I have in my hands the current issue of The American Interest. (Vol VII, No 2, November and December 2011). It is a well respected journal, and for good reason, on policy, politics, and culture, from a centrist, and scholarly perspective. And the table of contents reads as if this issue's choice of articles was decided at a working group in Zucotti Park.
The masthead for the American Interest includes Francis Fukuyama, Walter Russel Mead, Eliot Cohen, and also Bernard-Henri Levy, James Q. Wilson, Tyler Cowen, Zbigniew Brzezinski, and Mario Vargas Llosa. These are not people who subscribe to any of the ideologies I saw discussed at OccupyBoston. They run the gamut from neo-liberal to neo-conservative, to whatever extent those labels mean anything nowadays.
And yet, take a look at the table of contents. I'm pasting it here since in 2 months the link will not make sense:
The Foreign Policy of Plutocracies
James Kurth
A financial plutocracy contributed to Britain's demise as a global power. Is the same fate in store for America?
Oligarchy and Democracy
Jeffrey A. Winters
Democratic institutions aren't sufficient in themselves to keep the wealthy few from concentrating political power.
Charles Darwin, Economist
Robert Frank
The Origin of Species is a better guide to our economy than The Wealth of Nations.
Frontier Economics
Brink Lindsey
Economic growth is increasingly taking place at the technological frontier. We need policies that keep pushing that frontier forward.
Toolbox: Constructive Dialogue
Thomas A. Stanton
Why have some financial firms weathered the crisis better than others? The answers contain lessons for how to regulate the industry.
POLICY SHOP
How to Shrink the IRS and Grow the Economy
Michael J. Graetz
A plan to ditch the income tax, make taxation fairer and aid economic growth all at the same time.
The Global Costs of American Ethanol
Rosamond L. Naylor & Walter P. Falcon
How U.S. ethanol policy creates global food insecurity.

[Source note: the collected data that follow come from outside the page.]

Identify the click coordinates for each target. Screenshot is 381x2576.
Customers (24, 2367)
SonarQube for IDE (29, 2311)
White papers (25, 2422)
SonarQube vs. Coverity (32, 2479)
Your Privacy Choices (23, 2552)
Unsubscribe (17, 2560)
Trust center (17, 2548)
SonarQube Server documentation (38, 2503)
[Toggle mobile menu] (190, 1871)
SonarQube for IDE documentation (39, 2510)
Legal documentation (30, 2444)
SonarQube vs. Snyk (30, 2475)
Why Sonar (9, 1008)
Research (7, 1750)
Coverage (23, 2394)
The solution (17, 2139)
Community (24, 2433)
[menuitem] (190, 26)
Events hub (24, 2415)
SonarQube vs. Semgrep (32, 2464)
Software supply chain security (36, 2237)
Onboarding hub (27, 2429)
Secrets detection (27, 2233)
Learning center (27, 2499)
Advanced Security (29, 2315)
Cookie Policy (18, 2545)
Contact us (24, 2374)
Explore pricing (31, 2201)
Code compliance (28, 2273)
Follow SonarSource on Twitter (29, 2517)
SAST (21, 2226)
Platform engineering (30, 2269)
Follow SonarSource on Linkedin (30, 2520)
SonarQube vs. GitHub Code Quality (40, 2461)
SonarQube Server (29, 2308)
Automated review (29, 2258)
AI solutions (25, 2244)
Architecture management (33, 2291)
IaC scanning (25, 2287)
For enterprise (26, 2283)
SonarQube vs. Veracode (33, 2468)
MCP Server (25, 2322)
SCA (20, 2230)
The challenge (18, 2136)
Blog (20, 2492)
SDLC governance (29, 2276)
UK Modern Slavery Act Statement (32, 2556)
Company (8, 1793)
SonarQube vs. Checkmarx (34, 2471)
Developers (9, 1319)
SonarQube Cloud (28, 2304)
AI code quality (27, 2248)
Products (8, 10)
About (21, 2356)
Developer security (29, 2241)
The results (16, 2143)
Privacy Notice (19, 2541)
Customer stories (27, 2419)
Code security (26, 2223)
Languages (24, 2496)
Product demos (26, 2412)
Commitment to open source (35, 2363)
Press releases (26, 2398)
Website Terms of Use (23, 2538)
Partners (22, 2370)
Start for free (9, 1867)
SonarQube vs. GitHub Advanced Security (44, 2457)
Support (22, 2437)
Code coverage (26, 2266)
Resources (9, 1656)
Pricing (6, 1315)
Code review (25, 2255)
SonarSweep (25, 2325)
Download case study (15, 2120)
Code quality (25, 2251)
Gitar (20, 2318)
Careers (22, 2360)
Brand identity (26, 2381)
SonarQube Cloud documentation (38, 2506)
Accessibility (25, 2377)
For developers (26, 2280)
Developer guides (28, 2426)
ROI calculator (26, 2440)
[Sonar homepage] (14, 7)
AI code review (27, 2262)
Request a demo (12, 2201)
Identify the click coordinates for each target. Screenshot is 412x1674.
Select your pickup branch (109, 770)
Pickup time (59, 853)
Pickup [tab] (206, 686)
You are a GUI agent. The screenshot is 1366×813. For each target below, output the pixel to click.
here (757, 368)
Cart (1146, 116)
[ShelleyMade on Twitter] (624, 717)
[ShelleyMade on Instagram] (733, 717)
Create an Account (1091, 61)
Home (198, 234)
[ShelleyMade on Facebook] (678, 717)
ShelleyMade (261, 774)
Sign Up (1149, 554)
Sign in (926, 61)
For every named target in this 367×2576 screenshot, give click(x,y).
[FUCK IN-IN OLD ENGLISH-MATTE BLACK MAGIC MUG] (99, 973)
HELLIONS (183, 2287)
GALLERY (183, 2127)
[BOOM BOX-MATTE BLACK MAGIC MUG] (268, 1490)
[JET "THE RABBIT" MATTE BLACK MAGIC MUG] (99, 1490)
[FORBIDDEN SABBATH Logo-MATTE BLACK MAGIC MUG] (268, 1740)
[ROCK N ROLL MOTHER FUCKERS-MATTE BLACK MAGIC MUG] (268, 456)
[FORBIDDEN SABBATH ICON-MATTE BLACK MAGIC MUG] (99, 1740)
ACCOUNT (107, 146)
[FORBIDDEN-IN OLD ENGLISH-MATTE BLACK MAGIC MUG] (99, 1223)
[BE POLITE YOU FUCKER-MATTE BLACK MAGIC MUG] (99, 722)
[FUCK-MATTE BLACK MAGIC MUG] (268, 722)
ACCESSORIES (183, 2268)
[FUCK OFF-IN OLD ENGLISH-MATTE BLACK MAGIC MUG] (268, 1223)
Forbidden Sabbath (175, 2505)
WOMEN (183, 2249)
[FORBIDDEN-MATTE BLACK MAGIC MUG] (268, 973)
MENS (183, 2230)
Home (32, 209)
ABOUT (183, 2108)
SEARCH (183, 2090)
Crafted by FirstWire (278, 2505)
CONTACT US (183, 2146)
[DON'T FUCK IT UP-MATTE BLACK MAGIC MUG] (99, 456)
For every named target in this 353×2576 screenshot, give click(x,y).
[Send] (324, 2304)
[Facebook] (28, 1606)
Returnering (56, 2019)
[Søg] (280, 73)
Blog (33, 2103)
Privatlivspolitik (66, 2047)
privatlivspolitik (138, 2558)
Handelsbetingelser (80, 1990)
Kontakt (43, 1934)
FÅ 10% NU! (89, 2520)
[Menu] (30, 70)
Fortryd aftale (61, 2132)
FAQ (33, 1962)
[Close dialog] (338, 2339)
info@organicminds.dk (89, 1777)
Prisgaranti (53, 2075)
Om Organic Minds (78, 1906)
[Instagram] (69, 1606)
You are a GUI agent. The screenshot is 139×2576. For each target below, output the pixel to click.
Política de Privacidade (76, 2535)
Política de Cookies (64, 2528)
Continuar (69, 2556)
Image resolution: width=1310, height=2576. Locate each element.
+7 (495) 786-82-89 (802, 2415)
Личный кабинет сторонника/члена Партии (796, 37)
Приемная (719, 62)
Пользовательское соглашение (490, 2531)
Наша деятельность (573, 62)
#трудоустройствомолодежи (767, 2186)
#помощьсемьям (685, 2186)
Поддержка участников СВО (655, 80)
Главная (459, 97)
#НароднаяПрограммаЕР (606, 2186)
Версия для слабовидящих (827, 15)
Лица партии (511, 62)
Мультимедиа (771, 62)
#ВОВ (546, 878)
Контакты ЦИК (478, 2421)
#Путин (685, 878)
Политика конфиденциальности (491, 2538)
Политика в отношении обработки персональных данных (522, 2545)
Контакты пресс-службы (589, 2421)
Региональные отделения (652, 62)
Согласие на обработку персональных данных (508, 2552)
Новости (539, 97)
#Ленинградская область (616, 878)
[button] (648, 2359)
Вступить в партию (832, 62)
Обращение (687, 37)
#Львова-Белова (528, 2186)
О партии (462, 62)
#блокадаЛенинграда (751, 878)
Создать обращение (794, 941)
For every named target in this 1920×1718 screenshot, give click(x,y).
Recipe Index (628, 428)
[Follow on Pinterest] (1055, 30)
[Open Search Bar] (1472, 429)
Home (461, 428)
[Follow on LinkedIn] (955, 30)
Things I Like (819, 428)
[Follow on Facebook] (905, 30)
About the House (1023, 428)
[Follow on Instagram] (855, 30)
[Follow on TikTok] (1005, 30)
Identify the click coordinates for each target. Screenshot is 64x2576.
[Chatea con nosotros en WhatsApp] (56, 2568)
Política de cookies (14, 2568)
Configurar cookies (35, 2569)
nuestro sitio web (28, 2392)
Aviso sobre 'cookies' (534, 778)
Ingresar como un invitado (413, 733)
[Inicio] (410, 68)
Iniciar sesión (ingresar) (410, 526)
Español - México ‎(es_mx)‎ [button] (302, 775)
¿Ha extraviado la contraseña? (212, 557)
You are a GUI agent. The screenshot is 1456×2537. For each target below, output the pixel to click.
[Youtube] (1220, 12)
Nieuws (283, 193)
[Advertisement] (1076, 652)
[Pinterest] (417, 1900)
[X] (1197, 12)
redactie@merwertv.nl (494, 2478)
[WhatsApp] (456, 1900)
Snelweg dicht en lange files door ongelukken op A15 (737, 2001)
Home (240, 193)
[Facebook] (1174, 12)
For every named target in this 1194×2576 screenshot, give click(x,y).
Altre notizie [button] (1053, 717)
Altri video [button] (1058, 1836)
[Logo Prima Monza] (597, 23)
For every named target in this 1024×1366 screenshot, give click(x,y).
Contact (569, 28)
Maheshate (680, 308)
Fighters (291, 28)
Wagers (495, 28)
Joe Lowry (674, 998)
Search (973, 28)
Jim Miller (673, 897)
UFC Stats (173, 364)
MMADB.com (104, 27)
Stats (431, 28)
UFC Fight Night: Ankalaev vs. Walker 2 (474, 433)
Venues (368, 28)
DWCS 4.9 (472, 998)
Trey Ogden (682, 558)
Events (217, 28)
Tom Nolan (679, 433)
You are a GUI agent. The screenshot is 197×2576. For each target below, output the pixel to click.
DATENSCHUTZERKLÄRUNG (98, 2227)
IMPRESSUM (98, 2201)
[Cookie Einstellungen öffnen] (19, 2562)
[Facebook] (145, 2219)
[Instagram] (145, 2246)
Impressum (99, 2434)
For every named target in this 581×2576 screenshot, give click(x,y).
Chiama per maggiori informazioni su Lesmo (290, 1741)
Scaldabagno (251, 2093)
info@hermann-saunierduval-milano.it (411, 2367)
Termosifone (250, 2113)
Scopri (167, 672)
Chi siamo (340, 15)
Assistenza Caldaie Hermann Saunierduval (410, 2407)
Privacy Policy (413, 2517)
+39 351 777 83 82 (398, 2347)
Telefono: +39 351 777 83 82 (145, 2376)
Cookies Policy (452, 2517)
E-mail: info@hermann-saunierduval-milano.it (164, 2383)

Fannie, Freddie and the House of Cards
Mary Martell
The Obama Administration needs to be bolder in reforming the two government-sponsored mortgage giants.
REVIEWS
Tea Time
Jeremy D. Mayer
Millionaire Wall Streeters, media mavens and corporate titans make for unlikely populists.
The Way We Were?
Fred Baumann
What So Proudly We Hail is more than just a memorial to a bygone American era; it's a handbook for recovering endangered civic virtues.
The Justice Trickle
Jeremy Rabkin
Are human rights prosecutions inexorably on the rise? It all depends on how you count them.
Good People, Bad Laws
Kenneth M. Davidson
If you expect the worst from people, they'll often oblige.
Retroview: The Money Man
George S. Tavlas
Alexander Del Mar's view on the origins of money were revolutionary for the 19th century. Why have so few people heard of him?
NOTES & LETTERS
The Post-Imperial Blues: A Letter from Vienna
Franz Cede
Austria-Hungary and the Soviet Union both lost empries. What can we learn from how they coped?
American Political Dysfunction
Francis Fukuyama
America's system of checks and balances usually works well, but not when it comes to fixing the Federal budget.
I am reading through my paper copy, and will finish it tonight since I have an Amtrak train to ride to New York. I'll close this diary entry with a quote lifted from the article Tea Time:
. Never has an American populist movement been launched by so many who fart through silk.
This issue exudes influence from OWS.